I am with you on this, sya. Who cares about the number of links... well, not writers who like to know that they are read. I would rather have two people take notice of what I say than have 200 links to my site.
Funny. I remember when I first started (2002) there was much handwringing over this on the B- and C-list sites I read. But it all rang very false to me once I noticed that those B- and C-listers exhibited the same "non-linking to the less popular" behavior they criticized in the A-listers. It's great to be published, it's nice to get traffic. But neither is the best reason to write or blog.
I gave up the blogrolling and only have a few links on one roll now. If anyone wants me to link them, they can go to my links section and add the link on their own.
As for traffic, I've used Blog Explosion for it. I rather have people interesting in blogging come to my site.
Yes--and there are the Googlers too. But even if there are some crazy ones, at least the link on that results page has some sort of purpose other than sucking up to the blog owner.

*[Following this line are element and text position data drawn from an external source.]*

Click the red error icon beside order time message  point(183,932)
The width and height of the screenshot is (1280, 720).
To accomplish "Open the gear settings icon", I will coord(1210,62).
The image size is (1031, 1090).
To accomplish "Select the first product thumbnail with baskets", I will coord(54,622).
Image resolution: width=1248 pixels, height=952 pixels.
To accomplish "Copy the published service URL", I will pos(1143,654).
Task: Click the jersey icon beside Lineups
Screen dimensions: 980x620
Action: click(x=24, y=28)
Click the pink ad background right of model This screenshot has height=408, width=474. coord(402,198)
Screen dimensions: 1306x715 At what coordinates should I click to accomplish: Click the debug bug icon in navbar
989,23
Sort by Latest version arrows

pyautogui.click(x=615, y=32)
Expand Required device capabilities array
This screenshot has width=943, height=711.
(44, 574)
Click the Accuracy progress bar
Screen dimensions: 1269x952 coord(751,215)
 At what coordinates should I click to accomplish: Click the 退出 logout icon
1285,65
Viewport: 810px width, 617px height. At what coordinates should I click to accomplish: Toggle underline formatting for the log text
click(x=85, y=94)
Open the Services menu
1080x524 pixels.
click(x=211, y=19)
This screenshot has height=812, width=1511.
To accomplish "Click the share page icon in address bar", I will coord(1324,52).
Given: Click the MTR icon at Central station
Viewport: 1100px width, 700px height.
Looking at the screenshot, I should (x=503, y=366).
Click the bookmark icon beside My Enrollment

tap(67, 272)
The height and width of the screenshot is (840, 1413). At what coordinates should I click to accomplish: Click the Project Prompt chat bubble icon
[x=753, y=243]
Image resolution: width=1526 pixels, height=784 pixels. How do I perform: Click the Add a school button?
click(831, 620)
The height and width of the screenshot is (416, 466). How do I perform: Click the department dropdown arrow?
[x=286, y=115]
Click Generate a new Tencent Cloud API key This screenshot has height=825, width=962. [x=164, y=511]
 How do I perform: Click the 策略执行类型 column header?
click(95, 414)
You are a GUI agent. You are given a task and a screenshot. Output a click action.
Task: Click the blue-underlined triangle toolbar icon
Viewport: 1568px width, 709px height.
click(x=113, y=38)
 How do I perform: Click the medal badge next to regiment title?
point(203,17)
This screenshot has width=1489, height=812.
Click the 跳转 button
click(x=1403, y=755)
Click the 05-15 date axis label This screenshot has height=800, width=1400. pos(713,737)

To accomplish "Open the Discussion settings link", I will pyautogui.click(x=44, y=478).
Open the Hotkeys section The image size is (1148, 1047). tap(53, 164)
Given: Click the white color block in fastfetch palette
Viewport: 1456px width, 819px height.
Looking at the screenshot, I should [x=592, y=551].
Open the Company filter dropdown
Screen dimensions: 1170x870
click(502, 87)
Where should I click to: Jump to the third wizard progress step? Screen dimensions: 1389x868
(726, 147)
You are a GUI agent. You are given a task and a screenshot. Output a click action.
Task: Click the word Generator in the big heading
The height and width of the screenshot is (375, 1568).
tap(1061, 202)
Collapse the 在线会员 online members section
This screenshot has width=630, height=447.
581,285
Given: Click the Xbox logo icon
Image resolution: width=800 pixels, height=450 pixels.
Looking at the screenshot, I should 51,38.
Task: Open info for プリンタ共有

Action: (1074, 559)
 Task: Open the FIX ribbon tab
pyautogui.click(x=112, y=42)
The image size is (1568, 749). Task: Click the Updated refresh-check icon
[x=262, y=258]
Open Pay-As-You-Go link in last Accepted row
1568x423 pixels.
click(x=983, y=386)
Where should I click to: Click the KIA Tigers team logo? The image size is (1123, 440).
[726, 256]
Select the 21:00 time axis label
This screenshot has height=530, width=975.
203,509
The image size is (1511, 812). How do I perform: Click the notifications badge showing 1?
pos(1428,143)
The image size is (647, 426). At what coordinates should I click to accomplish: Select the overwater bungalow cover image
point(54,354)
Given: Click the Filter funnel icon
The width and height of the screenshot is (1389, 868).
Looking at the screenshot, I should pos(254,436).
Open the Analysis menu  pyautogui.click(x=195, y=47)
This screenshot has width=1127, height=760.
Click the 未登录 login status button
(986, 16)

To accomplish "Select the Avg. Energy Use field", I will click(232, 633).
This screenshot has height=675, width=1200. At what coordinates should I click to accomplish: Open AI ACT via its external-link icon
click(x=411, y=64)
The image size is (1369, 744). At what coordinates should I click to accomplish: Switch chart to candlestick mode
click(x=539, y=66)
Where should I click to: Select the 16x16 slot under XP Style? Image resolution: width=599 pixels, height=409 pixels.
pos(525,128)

I thought I commented before but maybe I didn't click something properly. Anyway, when I first started (2002), the B- and C-listers seemed obsessed with this topic. But then I noticed that the B- and C-listers exhibited the exact same behavior (not linking to the less popular, or ripping of a subject without linking) that they criticized in the A-listers!
For a science blogger, the best solution is to join Seed ScienceBlogs - you get readers who are actually interested in what you have to say and they find it easy to find you since you are at a central place.
I've actually been thinking about it for the past couple of weeks. But I don't want to totally abandon my domain name and upkeeping two blogs would be time consuming--besides, I'm really not that prolific.